Where the line containing "Viewport: 488px width, 457px height." appears, start repeating, and continue exactly through the last line below, adding nothing. Include no pictures.
___ DATASET EXCERPTS
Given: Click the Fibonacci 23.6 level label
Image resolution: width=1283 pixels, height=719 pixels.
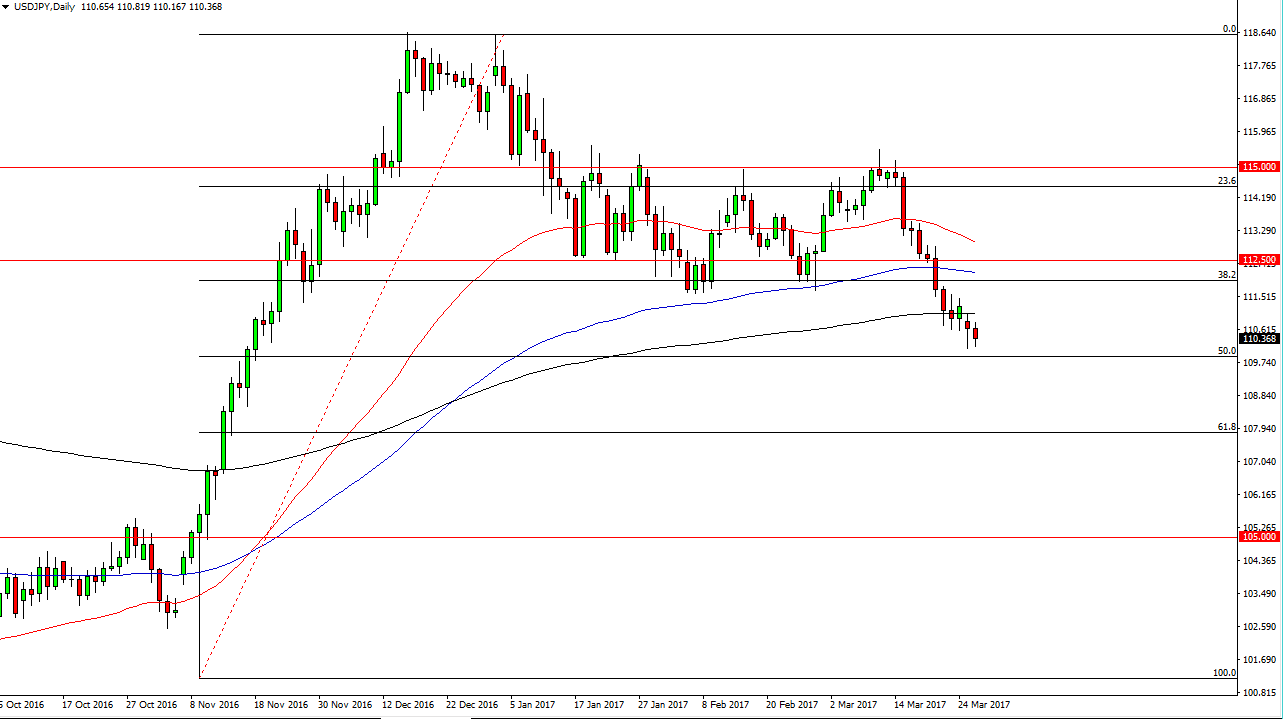Looking at the screenshot, I should 1226,181.
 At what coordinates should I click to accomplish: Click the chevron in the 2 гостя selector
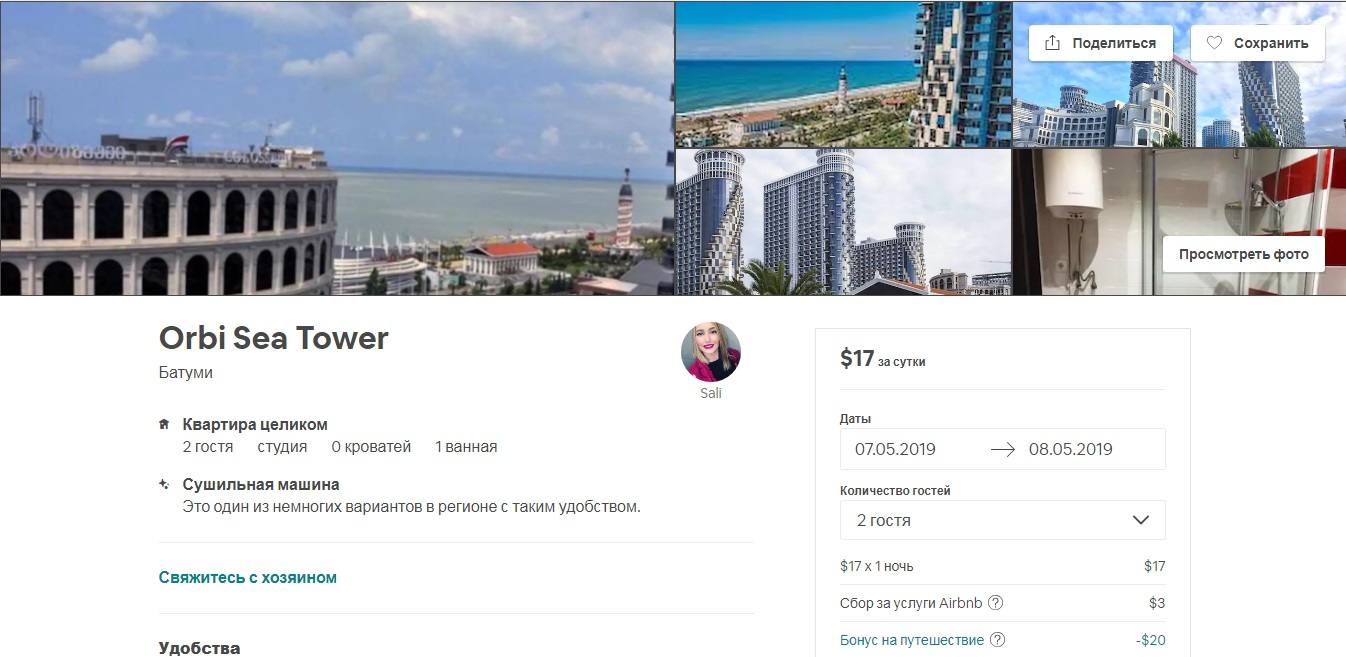tap(1140, 520)
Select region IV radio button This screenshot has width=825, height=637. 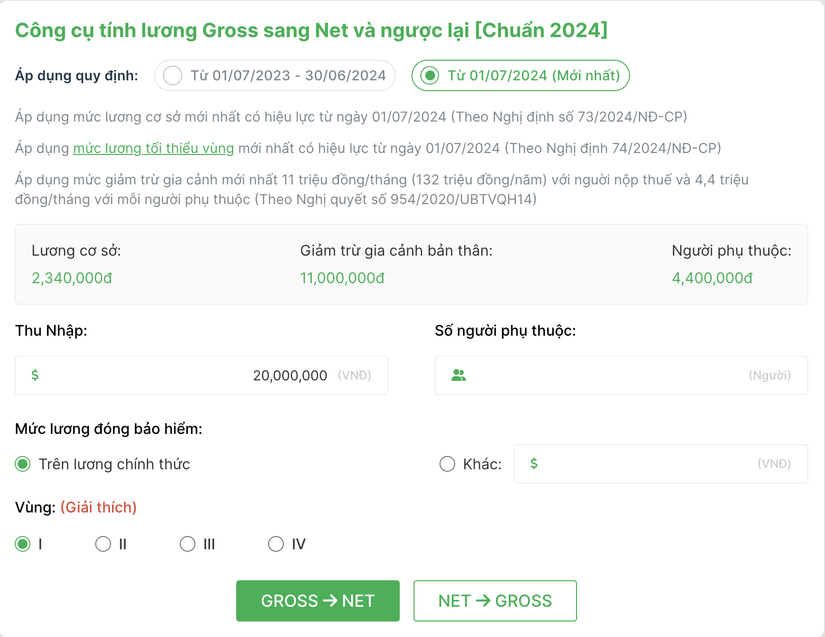tap(276, 544)
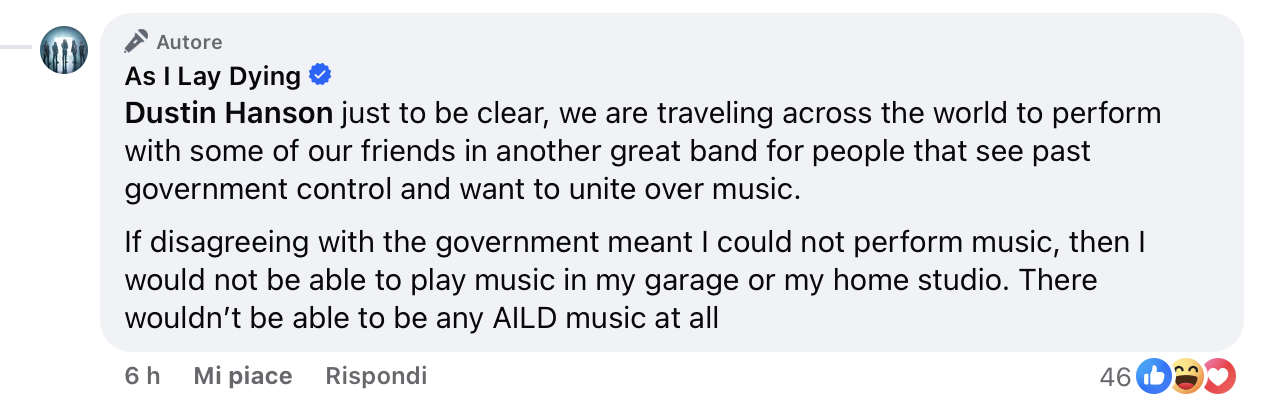Click the thumbs-up Like reaction icon

[1154, 376]
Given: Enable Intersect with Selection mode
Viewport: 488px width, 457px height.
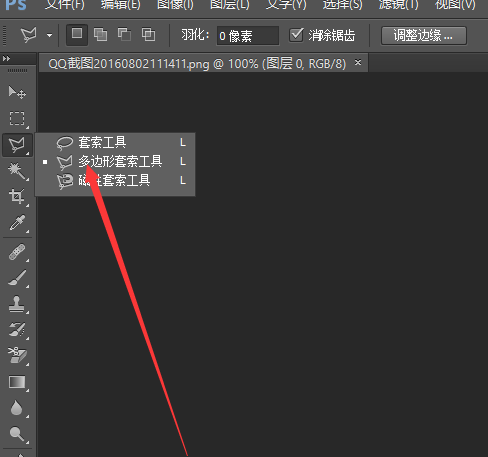Looking at the screenshot, I should 148,35.
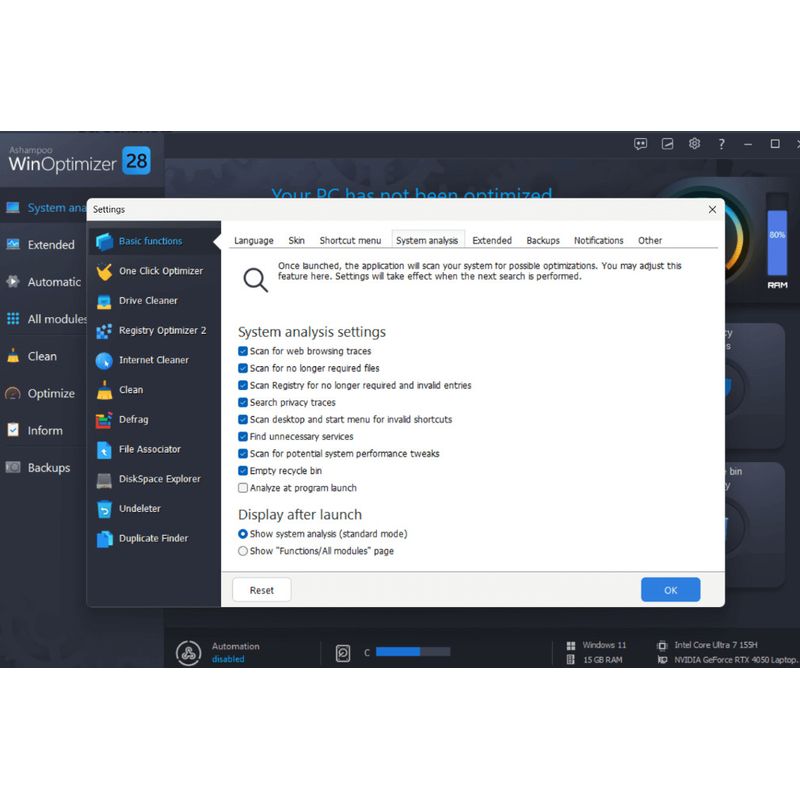
Task: Enable Analyze at program launch
Action: (243, 488)
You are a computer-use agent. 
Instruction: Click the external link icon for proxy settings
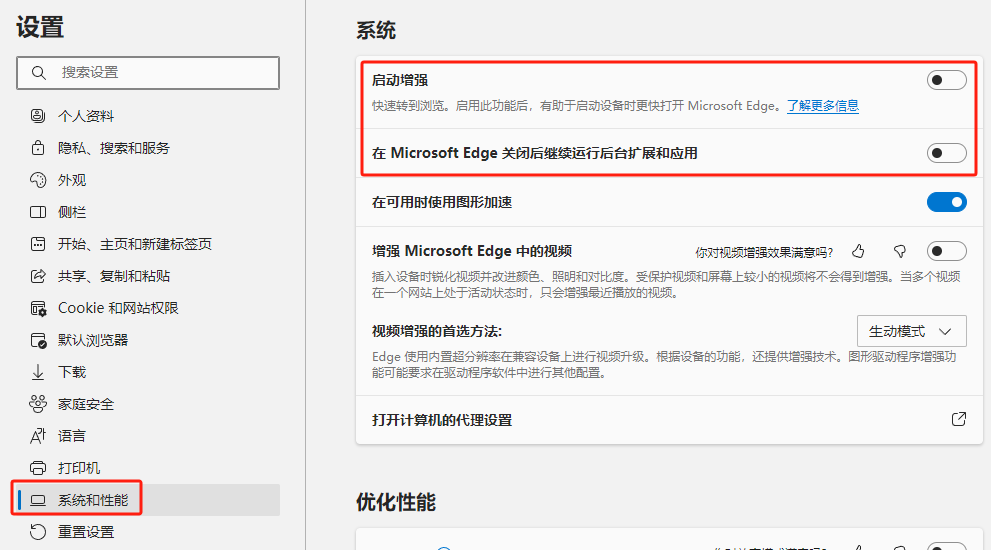point(958,419)

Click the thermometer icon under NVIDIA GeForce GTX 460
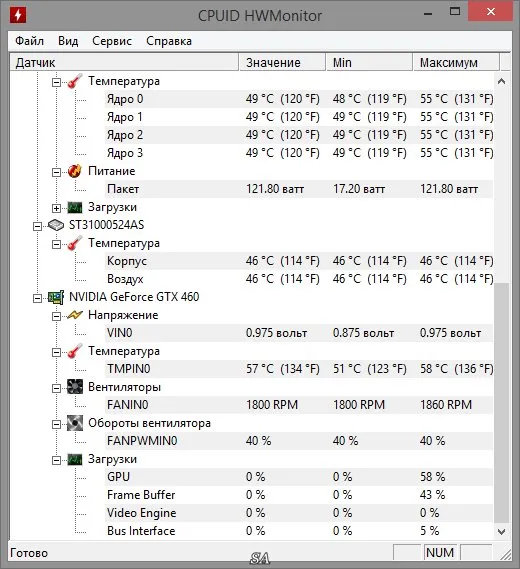tap(75, 351)
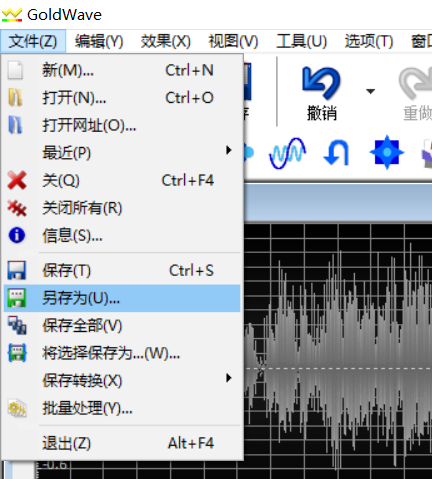
Task: Click the folder icon for 打开(N)
Action: (x=15, y=98)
______
EXERCISE OUTPUT:
Viewport: 488px width, 457px height.
Looking at the screenshot, I should 148,35.
Task: Enable Analyze at program launch
Action: (243, 488)
You are a computer-use agent. 
Instruction: Click the external link icon for proxy settings
point(958,419)

Click the thermometer icon under NVIDIA GeForce GTX 460
tap(75, 351)
Task: Click the folder icon for 打开(N)
Action: (x=15, y=98)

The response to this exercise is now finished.